Let’s think about it: your 20’s are filled with that struggle of being at the bottom of the totem pole in any job you take, attempting to ace a test several times a week, in subjects you really don’t care about, studying information you know you will never use again, in order to obtain that coveted college degree just so you can get on with life. Don’t get me wrong: you look hot; hotter than you will ever look again in your lifetime, trust me, but relationships tend to be rather superficial. If you happen to marry young; the growing pains of a marriage, for two people in their early 20s, has to be difficult no matter how compatible. I’m just guessing on that one; I know how much I change between the ages of 21 and 30….it’s hard enough growing up during that time, alone… much less having to try to remain dedicated to a partner who is branching out and growing up as well. For the many of you out there who have marriages that survived ….I am personally amazed…the two of you should be proud and you both have even more to celebrate.

The 30’s for a better part of us; were spent, bent over, chasing small children and worrying every minute that they might roll down a set of stairs or fall into a well or something. We found ourselves knee deep in diapers, daycare bills, road trips to sporting events, and complete isolation from our friends because it’s just more gratifying to use that evening time, after the kids are in bed, to sit back and put our feet up rather than squeeze into clothes that used to fit and go “out”. I realize there are those of you out there who have been able to find that balance better than the rest of us, but raising kids is hard work and if you aren’t grateful when they get to that age where they can at least be at home by themselves while you run to the store…well then, you are either a saint or you have masochistic tendencies. Okay, I may be overstating it….slightly…. and don’t get me wrong, I adore parenthood; it’s the most meaningful relationship I will ever experience. That said; I never thought I would cherish being able to just jump in the car and drive across that river to get milk and back again without saying a word to anyone. No whining, no back talk, no one taking over my radio…..just a 3 minute drive to the store and a 3 minute drive back….sometimes I go for milk when we don’t even need milk. It’s bliss I tell you!!! But that’s just me.

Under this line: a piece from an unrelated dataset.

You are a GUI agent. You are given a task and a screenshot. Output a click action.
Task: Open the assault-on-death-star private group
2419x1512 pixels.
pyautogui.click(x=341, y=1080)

I’m so looking forward to my 40s! This is the time where we start to enjoy the fruits of our labor of the last two decades. Lately, I’ve been reading more about facing your 40s; the doom and gloom and the wrinkle-worries but I’m choosing to take a more positive view. We finally have years behind us and a solid standing at our jobs, some of us even own our own businesses, most of us have been there long enough to get that coveted, extra week of vacation. Those among us who chose the life study of “agronomics” might be starting to see the light as a farmer and getting a little ahead (though they would never admit it…just ask one… at any age). We have almost half of our mortgage paid off, maybe more, we’ve started to accumulate some retirement money…we are able to imagine retirement is a possibility. We will feel the disdain of our teenage children and they will push our hearts to the breaking point multiple times but we will also watch proudly as they graduate from high school and college. Our hearts will mend and melt when we marry them off and then, when we recover from that, we will rejoice in the fact that we have the house to ourselves again, and we could become grandparents…possibly….all within this decade of our lives.

So we’ve got a few more wrinkles, it’s becoming more difficult to lose weight…like it was ever easy, I find that I personally, am a little more cranky, I’ve always had that problem but now it’s just more often and on a grander scale. I’m looking forward to experiencing those “power surges” that we lucky females are blessed with at some time and fortunately, this too shall pass. It helps to keep in mind that this is just a means to a wonderful end in my view. On the other hand, I’ve read that the female libido peaks during a woman’s 40s…that’s something anyone should look forward to!

I digress. The really important things in life are all in front of us and I for one, am so ready to take it all in; so no black balloons or “R.I.P” cakes for us please. This is just the beginning….let’s get this decade started!